What do you hope for this coming year?
Seven Questions for the New Year – Part 1
From Caroline’s 2012 Salon
I prefer going down a path of wonder, hope, and possibilities. I can see quite clearly that our world is spinning in potential flames and chaos. But I am also mindful that I need to make my own decision as to where and how I invest my own consciousness, much less my time and creative energy, each day and it is on behalf of that theme that I dedicate this first Salon. I thought I would ask you the same questions that a group of my close friends asked each other as we approached midnight on New Year’s Eve. We wanted to generate a rich discussion among ourselves. We wanted to stir our own inner pots, so to speak, to see what was brewing inside. Like a self-styled, spontaneous retreat, we pursued these questions in a spontaneous manner but they resulted in reshaping how we thought about the way we would travel through the new year.
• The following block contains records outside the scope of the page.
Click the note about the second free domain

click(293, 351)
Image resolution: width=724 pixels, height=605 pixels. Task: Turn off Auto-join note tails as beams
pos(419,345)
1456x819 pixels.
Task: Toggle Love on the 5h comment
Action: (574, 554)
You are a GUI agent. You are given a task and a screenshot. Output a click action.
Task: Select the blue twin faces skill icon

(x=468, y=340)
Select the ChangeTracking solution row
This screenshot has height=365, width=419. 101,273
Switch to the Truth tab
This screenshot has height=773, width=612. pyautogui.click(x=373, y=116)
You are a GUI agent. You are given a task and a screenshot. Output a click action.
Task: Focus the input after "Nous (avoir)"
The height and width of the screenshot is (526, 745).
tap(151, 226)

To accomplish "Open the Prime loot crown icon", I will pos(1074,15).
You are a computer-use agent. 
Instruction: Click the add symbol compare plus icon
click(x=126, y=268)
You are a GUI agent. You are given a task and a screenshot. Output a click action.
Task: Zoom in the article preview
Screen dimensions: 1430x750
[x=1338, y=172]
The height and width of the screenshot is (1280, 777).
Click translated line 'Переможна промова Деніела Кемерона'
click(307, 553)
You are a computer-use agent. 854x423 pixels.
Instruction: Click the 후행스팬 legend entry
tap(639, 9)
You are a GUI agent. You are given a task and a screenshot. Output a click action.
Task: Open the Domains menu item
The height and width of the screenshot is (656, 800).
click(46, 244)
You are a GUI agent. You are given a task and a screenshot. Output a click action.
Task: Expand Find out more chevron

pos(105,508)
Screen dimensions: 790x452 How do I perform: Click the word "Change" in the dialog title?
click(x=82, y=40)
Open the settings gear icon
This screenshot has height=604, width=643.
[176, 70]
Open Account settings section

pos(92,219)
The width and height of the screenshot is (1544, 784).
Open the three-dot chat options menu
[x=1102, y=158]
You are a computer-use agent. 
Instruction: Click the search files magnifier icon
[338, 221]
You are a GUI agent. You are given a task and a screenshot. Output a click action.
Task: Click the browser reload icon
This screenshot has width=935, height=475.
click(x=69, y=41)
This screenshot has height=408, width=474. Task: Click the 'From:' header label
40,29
Perhaps they will do the same for you.
Question One: What do you hope for this coming year that is different from other years?
This was a very thought-provoking question as it required that we consider first of all if we were harboring something deep within us that we were “hoping” for, either consciously or unconsciously. Were we hoping for a change in our lifestyle or for a new relationship, or in one case, for a divorce to finally happen? Before we even opened up that discussion, however, we talked about the nature of hope itself. What is hope and what does it mean to invest hope into something or to decide that something is hopeless? Does it matter, for example, to hold in your heart or mind the value decision that a situation in your life is hopeless?
So, we went around asking each other if we had any inner situations that we had already listed as “hopeless” in our hearts and surprisingly, everyone did. Situations that got onto the “hopeless” list included relationships that had reached the end stage and illnesses in the family that had reached the terminal stage.
But one friend said in a type of sad voice that she realized she felt hopeless about her ability to feel positive about new possibilities in her life, given her age. She is now 67-years-old. We laughed and said that 67 is the new 47, but still we could feel her sense of hopelessness spill into the psychic field as she released her feelings now that we were speaking about the unspeakable – aging in a society that is age phobic. What should she invest hope in, she wondered? Should she open herself to thinking that she could actually meet someone and fall in love again? Should she dare even open that door? Should she ignite hope in her heart that she could emerge from her well-known pattern of seclusion and find a new community of friends?
Naturally we encouraged her, for what is the grace of hope about if not for igniting cosmic sized dreams to lift off? And, as one among us so dryly pointed out, hopelessness is not a viable alternative.
One among us was hoping to move forward with a divorce. She had danced around her plans for divorce for years. Again, our dry-witted member reminded her that hoping for a divorce rarely got anyone to court. She had to help hope along with a commitment to action. Then she added that she was “hoping” that this dear friend would follow through with this divorce – which, by the way, she has.
Hope is a powerful grace, a potent force that keeps us going through changes that we just don’t think we can endure. But we do.
Hopelessness, on the other hand, is devastating. I think we all need to reflect on whether we have unconsciously committed parts of our dreams to the category of “hopeless” and if so, let me encourage you to review that category in your heart to make certain you really want to think about that part of your life as “hopeless” forever.